OBJECTIVE: Change "Toggle" to "Switch" in the records starting at the line containing "Image resolution: width=726" and ending at the line containing "the Fortnite Ana", leaving everything else untouched. Give back only those lines.

MATERIAL TO PROCESS:
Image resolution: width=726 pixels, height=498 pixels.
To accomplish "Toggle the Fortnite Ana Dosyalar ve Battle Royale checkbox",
==
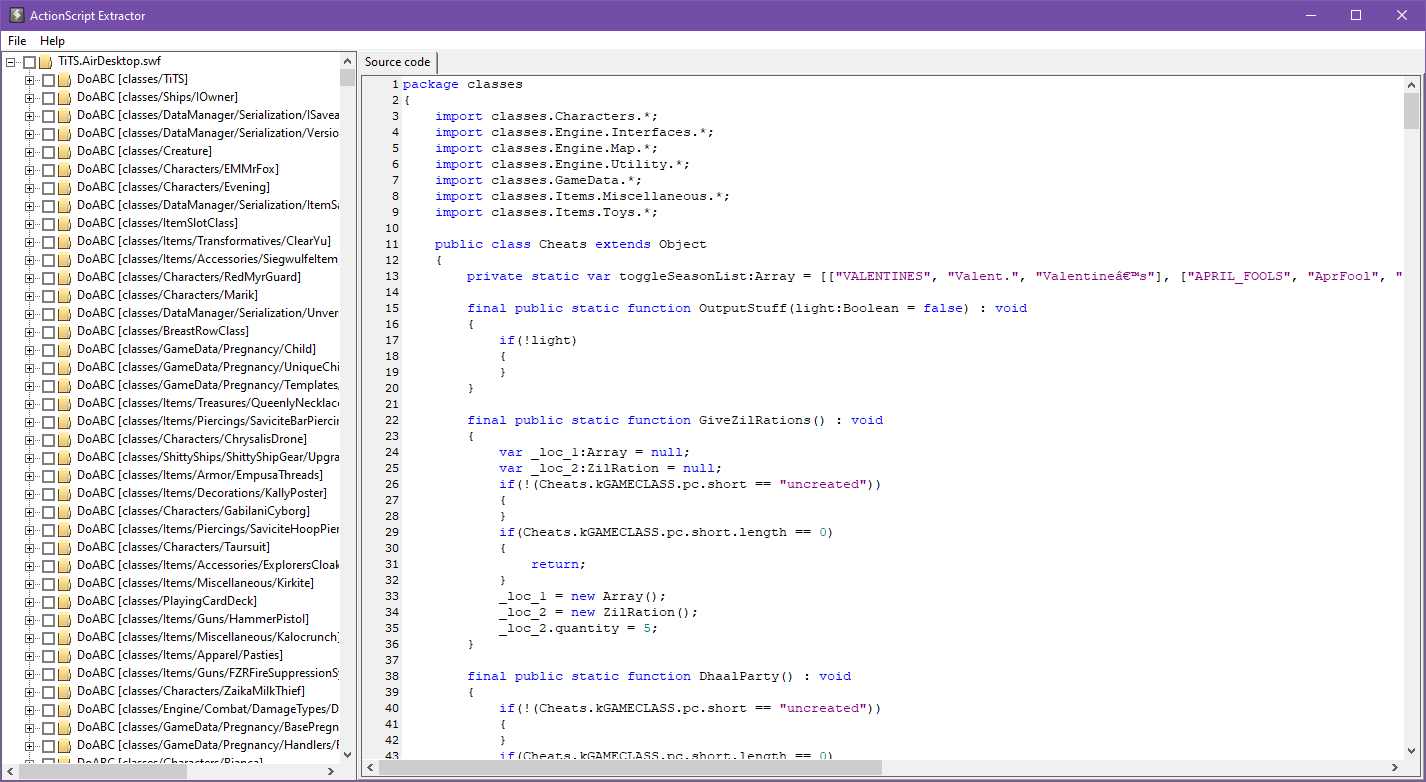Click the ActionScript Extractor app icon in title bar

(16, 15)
---
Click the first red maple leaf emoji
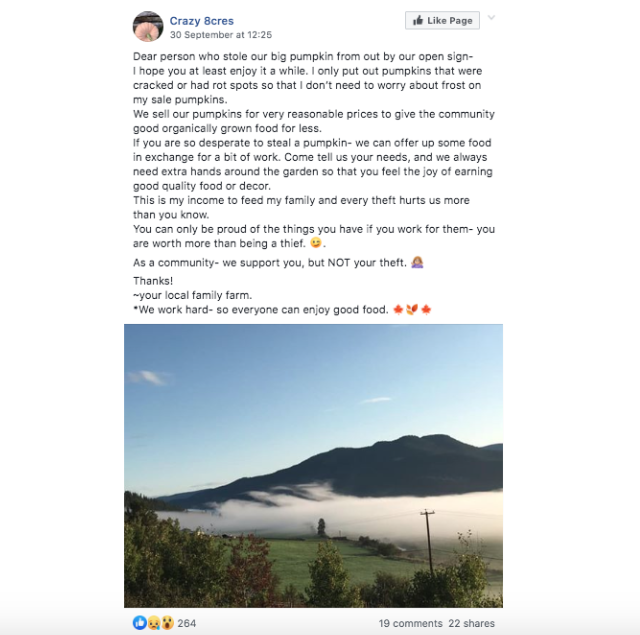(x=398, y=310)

THE COMPLETED TASK:
Image resolution: width=726 pixels, height=498 pixels.
To accomplish "Switch the Fortnite Ana Dosyalar ve Battle Royale checkbox",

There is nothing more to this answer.